Мальчишка, безошибочно находя дорогу, петлял между глинобитными лачугами кварталов городской бедноты. Как он ориентировался в этом трущобном лабиринте, для Шварцмана оставалось загадкой. Несмотря на всю специальную подготовку, на затверженную наизусть перед заданием схему Дженина, лично он потерял направление уже давно и вряд ли смог бы теперь самостоятельно найти дорогу обратно. Покосившиеся домишки, как две капли похожие один на другой, в полнейшем беспорядке громоздились с обеих сторон, а иногда вдруг ни с того ни с сего преграждали путь, будучи с легкой руки своих хозяев выстроены прямо посреди улицы. Однако провожатый шел уверенно, обходя все препятствия, и Шварцман, в конец отчаявшись запомнить дорогу, бездумно топал за ним все дальше и дальше погружаясь в этот многоярусный лабиринт.
— Вот! Люди ждут тебя здесь! Заходи! — наконец радостно блестя глазами, объявил маленький посланец, остановившись перед особенно невзрачной хибарой.
Внутрь саманного домишки вела рассохшаяся деревянная дверь, болтавшаяся вместо петель на прибитом к косяку куске толстой резины с автомобильной камеры. Помявшись несколько секунд в нерешительности, Шварцман деликатно постучал пальцами по шершавым не струганным доскам. Внутри послышалось какое-то торопливое шевеление и явственно щелкнул спущенный не слишком таящейся рукой пистолетный предохранитель, потом зашаркали по земляному полу шаги. «Интересно девки пляшут, по четыре штуки в ряд, — нервно сглотнул Шварцман. — Здорово здесь гостей привечают, сразу заряженным стволом в морду тычут. Вот так зайдешь, а тебя рукояткой по кумполу без предупреждения. Эх, говорила мама, иди в институт сынок, сейчас был бы врачом, или инженером. Не жизнь, малина…» Нарисовать себе радужные перспективы врачебно-инженерного бытия, что по нелепой случайности его миновало, Шура до конца не успел. Дверь широко распахнулась и вынырнувшая из темноты постройки мускулистая рука, буквально втянула его внутрь.

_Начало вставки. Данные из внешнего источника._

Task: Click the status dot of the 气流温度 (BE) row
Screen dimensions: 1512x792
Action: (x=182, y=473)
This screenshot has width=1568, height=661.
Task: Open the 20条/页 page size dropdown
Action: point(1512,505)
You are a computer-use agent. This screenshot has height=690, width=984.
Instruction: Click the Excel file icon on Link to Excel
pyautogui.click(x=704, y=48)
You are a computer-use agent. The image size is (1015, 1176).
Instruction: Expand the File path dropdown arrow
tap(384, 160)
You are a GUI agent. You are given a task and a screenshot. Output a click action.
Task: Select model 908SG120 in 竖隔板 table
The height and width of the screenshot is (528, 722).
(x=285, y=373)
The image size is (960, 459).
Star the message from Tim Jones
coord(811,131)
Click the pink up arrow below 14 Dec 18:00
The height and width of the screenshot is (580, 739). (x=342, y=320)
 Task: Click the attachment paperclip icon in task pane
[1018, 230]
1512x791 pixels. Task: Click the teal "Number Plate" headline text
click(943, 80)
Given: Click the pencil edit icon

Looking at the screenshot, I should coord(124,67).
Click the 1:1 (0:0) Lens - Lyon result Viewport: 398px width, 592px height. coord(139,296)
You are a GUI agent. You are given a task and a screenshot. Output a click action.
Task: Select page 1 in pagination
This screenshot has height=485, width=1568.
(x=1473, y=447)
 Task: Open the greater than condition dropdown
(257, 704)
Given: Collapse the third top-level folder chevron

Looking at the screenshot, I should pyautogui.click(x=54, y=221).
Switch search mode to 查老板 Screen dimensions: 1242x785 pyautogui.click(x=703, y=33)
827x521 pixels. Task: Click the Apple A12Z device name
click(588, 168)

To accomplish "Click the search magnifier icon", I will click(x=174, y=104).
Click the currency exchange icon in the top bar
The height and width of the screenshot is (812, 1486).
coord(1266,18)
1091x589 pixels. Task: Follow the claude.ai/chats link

— Салам алейкум, — воспитанно поздоровался Шварцман, щурясь после яркого солнечного света, и силясь разглядеть рассевшихся за грубым столом в дальнем конце квадратной комнаты людей.
Получалось откровенно плохо, внутренности домика освещало лишь узкое окошко под самым потолком, солнечный луч из которого падал точно в центр комнаты, ярким пятном выхватывая полоску утоптанного земляного пола. Все остальное пространство пряталось в густой тени, в которой угадывались лишь силуэты троих сидящих у приземистого стола. Еще один тяжело дышал прямо за плечом, но обернуться и посмотреть на него Шварцман не решился. Не стоило лишний раз злить «уважаемых» людей никчемным любопытством.